The interview illustrates quite well the difference between Michele Bachmann and Paul Krugman. Krugman is a vicious hater. He rarely argues any issue on the merits, but prefers to smear those who disagree with him.

Krugman, who is a professor at Princeton as well as a NY Times opinion writer, is not stupid person, yet he deliberately lies about the meaning of what Bachman said. Powerline attributes it to laziness. That is probably too charitable. The fact is that using his megaphone at the NY Times he is able to mislead and lie about one of his political opponents. He knows that many people are going to believe him because they do not have access to the context. He knows this and does it anyway, creating an environment of hate. Hate, against a female representative in Minnesota. Hate that could very well cause another nut case, finely poised on the edge of violence, to commit the next political murder.

But the publisher of the NY Times who would like to see a Vietnamese soldier kill an American soldier has no compunction about setting one of his political enemies up for the kill.

As Roger Simon points out, the Left, in it's 60's incarnation, liked to riot, bomb and kill.  It had it's incendiaries and its apologists in the media then, as now.  And then, as now, it used the tactics taught by Alinsky, calling for civility while egging on the Left while absolving them from responsibility.

And some of these pundits and pols are old enough to remember. Apparently, they choose not to. But to remind them, we were in an era then of genuine political assassination — RFK, MLK — not faux political assassination (actually the purposeless, near random act of a paranoid schizophrenic.) But as I recall few were calling for us to dial down the rhetoric. The anti-government forces had tons of supporters in the media, silent partners cheering on all but their most violent acts (and who knows about those). Norman Mailer, among many others, made his life and reputation in such a manner on the “steps of the Pentagon.” Hey, hey, LBJ, indeed.

In a very real way the media were the secret sharers of the radical left.
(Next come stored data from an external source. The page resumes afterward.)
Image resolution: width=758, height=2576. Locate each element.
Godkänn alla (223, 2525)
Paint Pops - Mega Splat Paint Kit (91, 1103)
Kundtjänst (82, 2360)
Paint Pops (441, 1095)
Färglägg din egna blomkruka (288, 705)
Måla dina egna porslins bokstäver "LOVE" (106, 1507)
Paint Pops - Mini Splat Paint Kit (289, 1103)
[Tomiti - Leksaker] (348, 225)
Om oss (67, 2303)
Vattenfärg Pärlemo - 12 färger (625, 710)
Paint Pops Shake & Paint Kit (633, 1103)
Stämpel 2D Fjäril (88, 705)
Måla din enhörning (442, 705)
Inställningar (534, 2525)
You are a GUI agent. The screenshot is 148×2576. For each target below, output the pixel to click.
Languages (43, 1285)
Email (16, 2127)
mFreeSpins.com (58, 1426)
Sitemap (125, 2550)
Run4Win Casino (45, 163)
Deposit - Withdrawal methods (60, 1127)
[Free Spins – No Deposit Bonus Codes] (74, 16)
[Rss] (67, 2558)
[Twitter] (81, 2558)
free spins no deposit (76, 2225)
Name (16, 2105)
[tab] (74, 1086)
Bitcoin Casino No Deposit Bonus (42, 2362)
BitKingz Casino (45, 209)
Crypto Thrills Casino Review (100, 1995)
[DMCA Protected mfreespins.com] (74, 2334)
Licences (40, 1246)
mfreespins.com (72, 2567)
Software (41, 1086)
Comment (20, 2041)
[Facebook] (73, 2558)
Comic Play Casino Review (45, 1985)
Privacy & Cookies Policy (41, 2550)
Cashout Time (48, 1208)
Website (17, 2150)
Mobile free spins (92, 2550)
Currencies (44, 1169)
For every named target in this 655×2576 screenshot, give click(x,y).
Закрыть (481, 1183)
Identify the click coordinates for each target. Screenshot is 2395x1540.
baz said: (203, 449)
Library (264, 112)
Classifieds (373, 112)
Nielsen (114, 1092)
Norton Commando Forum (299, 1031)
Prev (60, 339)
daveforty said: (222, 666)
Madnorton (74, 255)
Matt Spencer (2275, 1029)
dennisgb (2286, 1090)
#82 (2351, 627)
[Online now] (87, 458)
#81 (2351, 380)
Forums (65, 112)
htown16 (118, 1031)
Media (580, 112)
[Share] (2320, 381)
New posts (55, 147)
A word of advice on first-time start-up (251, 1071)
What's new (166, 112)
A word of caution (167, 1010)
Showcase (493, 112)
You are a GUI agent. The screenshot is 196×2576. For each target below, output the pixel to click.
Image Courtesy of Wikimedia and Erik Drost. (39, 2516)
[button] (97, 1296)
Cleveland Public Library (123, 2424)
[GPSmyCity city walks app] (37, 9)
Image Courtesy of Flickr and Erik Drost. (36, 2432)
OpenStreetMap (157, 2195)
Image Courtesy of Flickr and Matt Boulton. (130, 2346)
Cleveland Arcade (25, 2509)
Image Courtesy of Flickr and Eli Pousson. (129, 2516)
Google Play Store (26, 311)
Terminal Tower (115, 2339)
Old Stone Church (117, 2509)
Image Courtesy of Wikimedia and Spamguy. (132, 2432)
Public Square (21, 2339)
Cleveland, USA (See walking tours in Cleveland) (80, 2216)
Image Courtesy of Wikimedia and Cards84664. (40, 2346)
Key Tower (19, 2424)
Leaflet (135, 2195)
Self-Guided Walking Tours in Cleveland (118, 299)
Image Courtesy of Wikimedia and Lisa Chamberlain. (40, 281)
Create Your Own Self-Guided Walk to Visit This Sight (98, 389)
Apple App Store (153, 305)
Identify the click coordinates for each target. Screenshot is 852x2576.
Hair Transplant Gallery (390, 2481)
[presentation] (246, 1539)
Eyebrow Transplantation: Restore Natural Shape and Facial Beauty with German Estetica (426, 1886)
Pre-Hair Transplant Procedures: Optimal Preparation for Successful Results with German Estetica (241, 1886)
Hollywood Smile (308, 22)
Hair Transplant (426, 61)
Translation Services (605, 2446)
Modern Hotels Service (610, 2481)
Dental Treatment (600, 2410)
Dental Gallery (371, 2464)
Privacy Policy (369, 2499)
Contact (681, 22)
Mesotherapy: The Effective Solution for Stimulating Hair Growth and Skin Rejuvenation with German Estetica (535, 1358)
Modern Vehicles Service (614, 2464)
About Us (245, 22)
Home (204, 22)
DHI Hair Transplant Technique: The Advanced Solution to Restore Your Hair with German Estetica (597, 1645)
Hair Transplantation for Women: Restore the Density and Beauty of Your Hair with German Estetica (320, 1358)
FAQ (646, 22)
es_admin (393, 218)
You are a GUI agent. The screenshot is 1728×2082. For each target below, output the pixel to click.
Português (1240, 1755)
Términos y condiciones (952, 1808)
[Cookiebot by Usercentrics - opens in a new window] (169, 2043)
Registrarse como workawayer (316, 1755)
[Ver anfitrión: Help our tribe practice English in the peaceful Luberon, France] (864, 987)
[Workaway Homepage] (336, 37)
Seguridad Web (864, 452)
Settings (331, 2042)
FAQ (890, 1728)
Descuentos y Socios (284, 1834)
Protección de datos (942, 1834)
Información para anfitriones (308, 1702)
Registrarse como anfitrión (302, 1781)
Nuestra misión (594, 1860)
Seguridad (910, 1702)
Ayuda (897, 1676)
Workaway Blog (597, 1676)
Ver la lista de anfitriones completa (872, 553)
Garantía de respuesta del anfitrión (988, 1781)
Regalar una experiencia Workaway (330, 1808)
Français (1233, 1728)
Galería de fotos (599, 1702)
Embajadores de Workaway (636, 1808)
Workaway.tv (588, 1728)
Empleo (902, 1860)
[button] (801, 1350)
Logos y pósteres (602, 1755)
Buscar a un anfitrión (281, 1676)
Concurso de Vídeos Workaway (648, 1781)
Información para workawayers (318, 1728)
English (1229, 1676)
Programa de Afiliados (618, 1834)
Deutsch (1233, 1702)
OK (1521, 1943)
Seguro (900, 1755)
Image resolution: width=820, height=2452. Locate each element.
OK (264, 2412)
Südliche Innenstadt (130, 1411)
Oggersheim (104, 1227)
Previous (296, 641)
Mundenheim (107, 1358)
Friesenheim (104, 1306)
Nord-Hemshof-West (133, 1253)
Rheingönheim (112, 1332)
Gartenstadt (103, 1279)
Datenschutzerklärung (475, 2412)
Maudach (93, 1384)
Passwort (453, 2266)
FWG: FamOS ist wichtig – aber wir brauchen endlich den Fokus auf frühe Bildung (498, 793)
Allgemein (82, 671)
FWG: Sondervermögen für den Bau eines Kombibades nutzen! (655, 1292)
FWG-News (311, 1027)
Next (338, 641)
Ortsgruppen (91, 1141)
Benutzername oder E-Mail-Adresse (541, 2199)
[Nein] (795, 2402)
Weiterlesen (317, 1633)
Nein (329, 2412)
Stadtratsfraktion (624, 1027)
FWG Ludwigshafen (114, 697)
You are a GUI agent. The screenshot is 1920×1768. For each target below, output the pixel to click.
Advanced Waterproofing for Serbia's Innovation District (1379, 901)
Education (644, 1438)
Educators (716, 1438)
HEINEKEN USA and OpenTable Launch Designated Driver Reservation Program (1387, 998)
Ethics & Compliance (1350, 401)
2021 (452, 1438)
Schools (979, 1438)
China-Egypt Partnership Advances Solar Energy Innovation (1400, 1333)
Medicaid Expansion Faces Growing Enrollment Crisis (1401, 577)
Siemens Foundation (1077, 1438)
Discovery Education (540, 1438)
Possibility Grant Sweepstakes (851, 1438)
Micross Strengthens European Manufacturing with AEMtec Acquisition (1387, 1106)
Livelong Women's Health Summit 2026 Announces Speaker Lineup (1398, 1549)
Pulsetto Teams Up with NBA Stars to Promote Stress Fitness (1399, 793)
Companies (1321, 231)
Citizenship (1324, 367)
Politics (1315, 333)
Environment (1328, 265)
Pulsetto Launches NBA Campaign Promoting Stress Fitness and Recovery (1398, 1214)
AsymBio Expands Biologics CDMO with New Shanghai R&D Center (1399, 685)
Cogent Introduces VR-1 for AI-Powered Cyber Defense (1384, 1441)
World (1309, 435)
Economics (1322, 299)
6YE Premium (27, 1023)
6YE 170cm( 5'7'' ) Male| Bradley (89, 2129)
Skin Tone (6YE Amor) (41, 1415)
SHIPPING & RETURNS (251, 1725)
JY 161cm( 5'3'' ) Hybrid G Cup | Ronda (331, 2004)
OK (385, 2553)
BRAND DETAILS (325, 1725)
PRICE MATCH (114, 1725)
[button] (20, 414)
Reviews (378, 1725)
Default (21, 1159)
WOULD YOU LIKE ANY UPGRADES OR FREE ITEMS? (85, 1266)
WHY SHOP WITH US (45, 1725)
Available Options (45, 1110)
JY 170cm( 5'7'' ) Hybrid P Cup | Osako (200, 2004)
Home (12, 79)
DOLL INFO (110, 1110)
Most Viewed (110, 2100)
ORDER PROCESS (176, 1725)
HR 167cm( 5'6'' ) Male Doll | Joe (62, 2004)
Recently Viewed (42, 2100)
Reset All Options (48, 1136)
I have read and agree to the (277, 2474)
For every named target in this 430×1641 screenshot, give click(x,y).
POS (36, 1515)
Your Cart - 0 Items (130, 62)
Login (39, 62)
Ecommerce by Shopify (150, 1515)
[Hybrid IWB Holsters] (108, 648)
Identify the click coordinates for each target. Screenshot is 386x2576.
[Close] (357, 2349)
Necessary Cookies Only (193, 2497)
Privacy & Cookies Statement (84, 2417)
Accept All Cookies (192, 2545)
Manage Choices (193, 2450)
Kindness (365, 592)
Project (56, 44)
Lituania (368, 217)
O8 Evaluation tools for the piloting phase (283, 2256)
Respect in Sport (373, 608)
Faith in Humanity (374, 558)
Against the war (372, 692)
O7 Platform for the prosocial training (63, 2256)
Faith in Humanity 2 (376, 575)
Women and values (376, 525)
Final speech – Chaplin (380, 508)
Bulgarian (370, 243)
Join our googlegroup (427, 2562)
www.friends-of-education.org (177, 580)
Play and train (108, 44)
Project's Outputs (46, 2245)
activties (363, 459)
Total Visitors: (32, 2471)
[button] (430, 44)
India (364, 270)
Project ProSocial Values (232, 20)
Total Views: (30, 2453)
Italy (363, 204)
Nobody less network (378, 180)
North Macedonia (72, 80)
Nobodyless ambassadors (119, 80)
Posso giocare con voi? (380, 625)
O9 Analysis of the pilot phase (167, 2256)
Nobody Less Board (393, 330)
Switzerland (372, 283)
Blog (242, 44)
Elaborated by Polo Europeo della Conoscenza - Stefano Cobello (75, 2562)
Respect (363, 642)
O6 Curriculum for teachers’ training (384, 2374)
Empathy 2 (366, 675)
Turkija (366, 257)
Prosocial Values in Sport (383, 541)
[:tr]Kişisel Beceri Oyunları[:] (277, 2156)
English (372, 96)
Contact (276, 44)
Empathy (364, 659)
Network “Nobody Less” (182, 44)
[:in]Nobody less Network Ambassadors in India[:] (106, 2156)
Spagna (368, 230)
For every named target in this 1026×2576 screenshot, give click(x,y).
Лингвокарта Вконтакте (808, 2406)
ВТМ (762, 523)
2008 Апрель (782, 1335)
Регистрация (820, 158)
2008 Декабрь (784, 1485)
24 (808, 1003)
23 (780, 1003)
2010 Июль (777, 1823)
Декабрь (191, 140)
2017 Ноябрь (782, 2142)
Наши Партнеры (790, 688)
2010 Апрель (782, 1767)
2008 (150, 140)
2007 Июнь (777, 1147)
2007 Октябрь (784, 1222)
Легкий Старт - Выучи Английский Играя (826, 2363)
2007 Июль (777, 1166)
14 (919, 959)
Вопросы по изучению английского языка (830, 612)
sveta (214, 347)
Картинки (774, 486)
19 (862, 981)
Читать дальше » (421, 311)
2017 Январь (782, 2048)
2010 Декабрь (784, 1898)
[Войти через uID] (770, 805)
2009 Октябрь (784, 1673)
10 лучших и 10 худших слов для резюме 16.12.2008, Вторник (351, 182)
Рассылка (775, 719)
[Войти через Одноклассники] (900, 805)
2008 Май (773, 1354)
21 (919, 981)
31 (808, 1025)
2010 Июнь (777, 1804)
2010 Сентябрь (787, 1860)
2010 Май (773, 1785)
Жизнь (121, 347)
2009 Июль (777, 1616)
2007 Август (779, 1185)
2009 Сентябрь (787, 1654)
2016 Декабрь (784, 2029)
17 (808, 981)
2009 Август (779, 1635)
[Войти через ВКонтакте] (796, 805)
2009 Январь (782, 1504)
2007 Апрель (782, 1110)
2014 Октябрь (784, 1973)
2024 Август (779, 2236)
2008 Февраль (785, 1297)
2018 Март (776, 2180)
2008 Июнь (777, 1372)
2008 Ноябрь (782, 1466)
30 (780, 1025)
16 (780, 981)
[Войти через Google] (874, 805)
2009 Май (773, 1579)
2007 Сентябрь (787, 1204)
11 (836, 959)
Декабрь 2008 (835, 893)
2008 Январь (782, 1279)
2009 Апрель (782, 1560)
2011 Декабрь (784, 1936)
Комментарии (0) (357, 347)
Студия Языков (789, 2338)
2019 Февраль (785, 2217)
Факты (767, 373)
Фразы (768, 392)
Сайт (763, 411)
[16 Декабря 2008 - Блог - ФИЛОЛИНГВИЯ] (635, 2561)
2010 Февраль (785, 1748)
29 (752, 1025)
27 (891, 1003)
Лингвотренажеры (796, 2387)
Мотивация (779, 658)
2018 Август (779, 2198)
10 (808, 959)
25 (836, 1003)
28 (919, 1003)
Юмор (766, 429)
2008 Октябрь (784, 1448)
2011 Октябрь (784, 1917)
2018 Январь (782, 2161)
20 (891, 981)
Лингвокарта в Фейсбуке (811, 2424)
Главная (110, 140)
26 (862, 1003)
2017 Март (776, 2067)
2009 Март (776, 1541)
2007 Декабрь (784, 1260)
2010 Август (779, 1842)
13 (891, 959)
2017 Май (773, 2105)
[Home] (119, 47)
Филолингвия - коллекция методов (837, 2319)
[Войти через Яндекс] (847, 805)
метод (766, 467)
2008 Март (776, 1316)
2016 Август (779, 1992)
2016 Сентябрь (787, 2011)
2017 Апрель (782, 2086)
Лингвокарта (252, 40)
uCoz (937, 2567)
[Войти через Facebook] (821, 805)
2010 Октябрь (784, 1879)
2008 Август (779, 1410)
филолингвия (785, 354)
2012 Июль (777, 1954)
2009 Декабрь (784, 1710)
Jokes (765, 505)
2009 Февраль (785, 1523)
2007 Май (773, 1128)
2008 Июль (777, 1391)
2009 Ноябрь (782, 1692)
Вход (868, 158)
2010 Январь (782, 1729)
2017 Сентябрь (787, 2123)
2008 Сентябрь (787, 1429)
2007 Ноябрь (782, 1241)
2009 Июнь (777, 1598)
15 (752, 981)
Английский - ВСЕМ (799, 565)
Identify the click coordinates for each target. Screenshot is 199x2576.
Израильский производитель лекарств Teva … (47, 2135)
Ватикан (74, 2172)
As a young media member and novelist I knew this well. The most radical of us were acting out our hidden dreams for the rest. We condemned them occasionally and ritually, but rarely vehemently. The Weather Underground and even later the execrable Symbionese Liberation Army were never treated in the press with quite the opprobrium they now reserve for the tea party movement. As Baudelaire put it, “Mon semblable, mon frère.” The worst of the radical left were just like the rest of us, but with a little extra edge.